Then I stumbled over this brief clause: "This is true not only because we have come to see the deep flaws associated with unilateralism..." I realized that rather than drawing interesting and useful lessons learned about the conditions under which minilateralism can work or not work -- lessons that are available because the Bush administration spent 8 years engaged in this form of multilateral effort -- David was content with just invoking the caricature of Bush unilateralism. True unilateralism is a very, very rare item -- rarer than black swans, to invoke another image David used. The dominant pattern of the last 8 years was multilateralism in the form of coalitions of the willing. In other words, minilateralism. If someone as smart as David could miss that point, what else is he missing?
2) I was reading with interest Fred Kaplan's strong critique of President Obama's earlier straddling rhetoric on Iran and then was brought up short with this howler: "[Bush's policy of "democracy promotion"] ... sought, at least rhetorically, to impose Western-style democracy without regard to a country's political terrain." This is so blatantly false that I doubt Fred -- another undeniably smart and capable observer of the current affairs -- could find a single set-piece speech by President Bush that did not include the disclaimer that democracy would take different forms in different countries. (I had very few laugh lines in my own administration-approved public remarks on foreign policy, but one of them was my concession that America fully recognized that we did not expect other countries to reach the level of perfect democratic process that we had achieved in Florida or Illinois.) Why would Fred say something so thoroughly untrue? Could he really not realize that it was untrue?
With a little effort, I bet I could find other such examples from other pundits, and I bet they would have two things in common. First, the errors would be utterly unnecessary, not central to the point of the article. Second, the gratuitous error could be traced back to a cartoon image of the Bush years. As I have argued before, Obama's foreign policy would benefit from the kind of constructive critique one can find in well-functioning marketplace of ideas -- and the marketplace won't function well if clocks keep striking 13 with discordant howlers about the past.






The Bush administration
The Bush administration consistently presented a caricature to the public -- one that their supporters would enthusiastically support.

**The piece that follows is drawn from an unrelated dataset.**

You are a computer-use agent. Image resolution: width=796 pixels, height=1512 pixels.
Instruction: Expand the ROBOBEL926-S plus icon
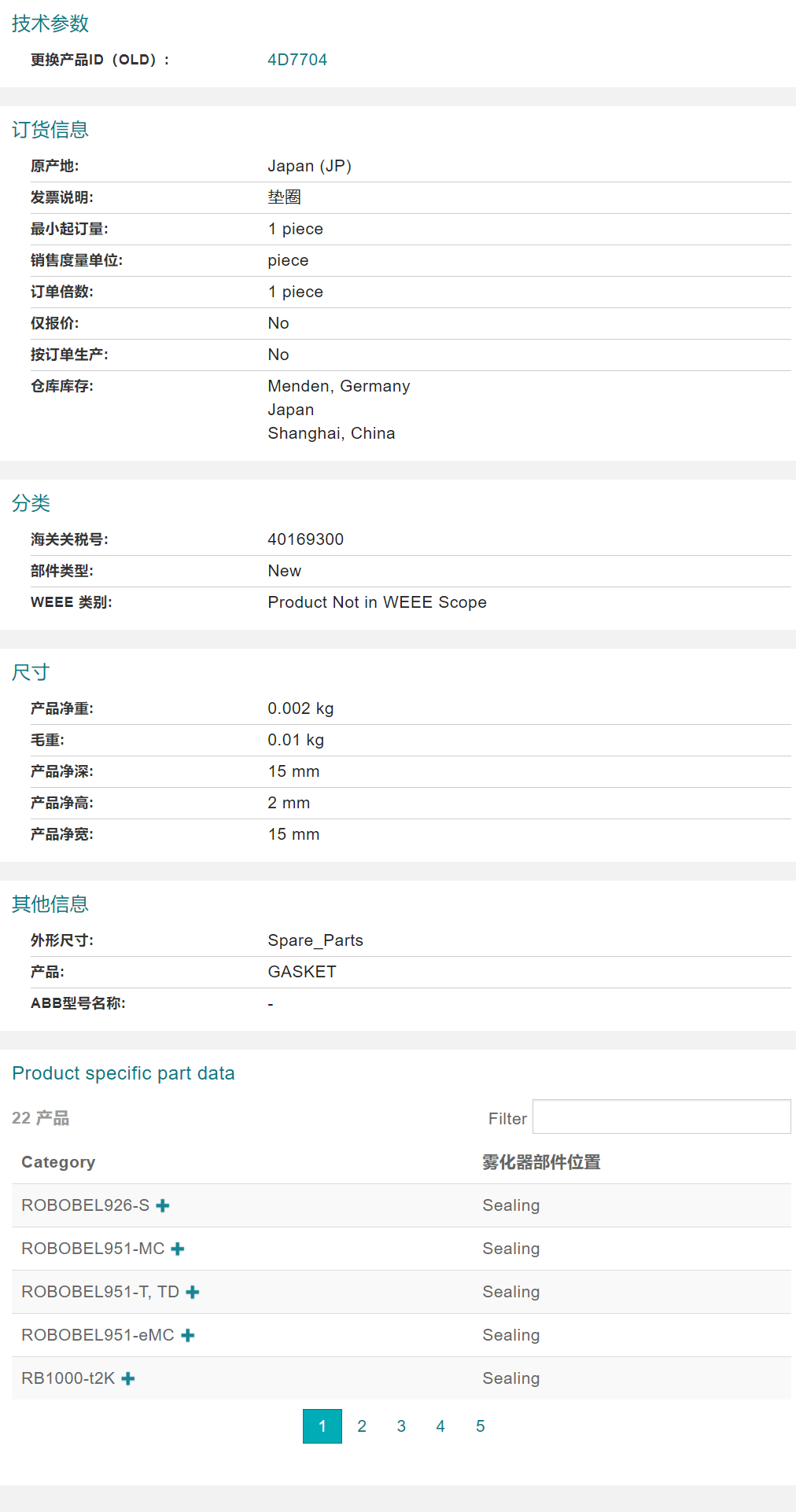163,1205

It should be no surprise that the seeds they planted continue even today to grow and bear fruit.
"[Bush's policy of "democracy
"[Bush's policy of "democracy promotion"] ... sought, at least rhetorically, to impose Western-style democracy without regard to a country's political terrain."

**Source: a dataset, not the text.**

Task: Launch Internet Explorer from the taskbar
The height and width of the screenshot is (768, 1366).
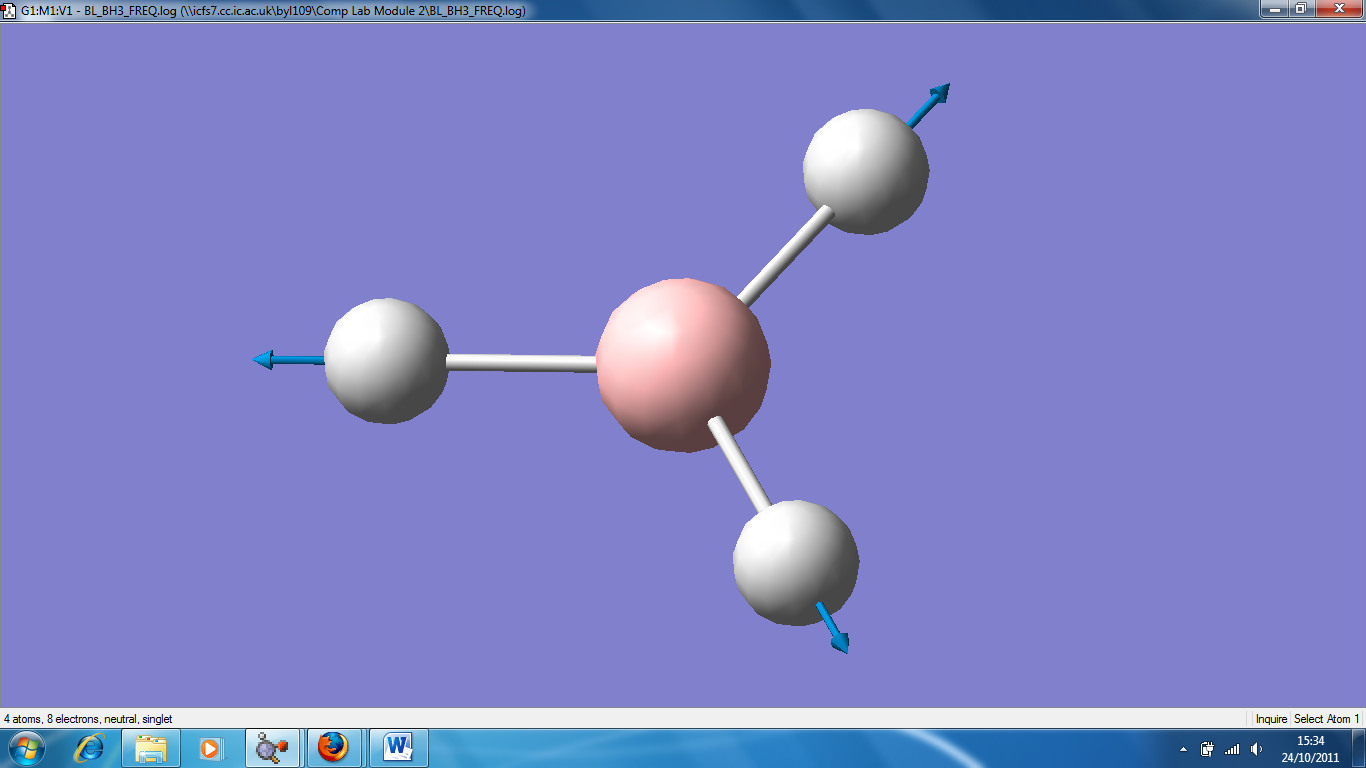Action: click(x=90, y=748)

Yes, I think I see the problem. It should read:
"Bush's policy of "democracy promotion" ... sought to impose Western-style democracy with regard to the political terrain within the US, and little else."
As the events of the past week remind us, small steps toward openness and democracy happen from within, and often arise out of the tensions that exist between an aspiring middle class with access to information and an oligarchical ruling class that governs as a dictatorship. We saw it with the USSR and we see it again with Iran.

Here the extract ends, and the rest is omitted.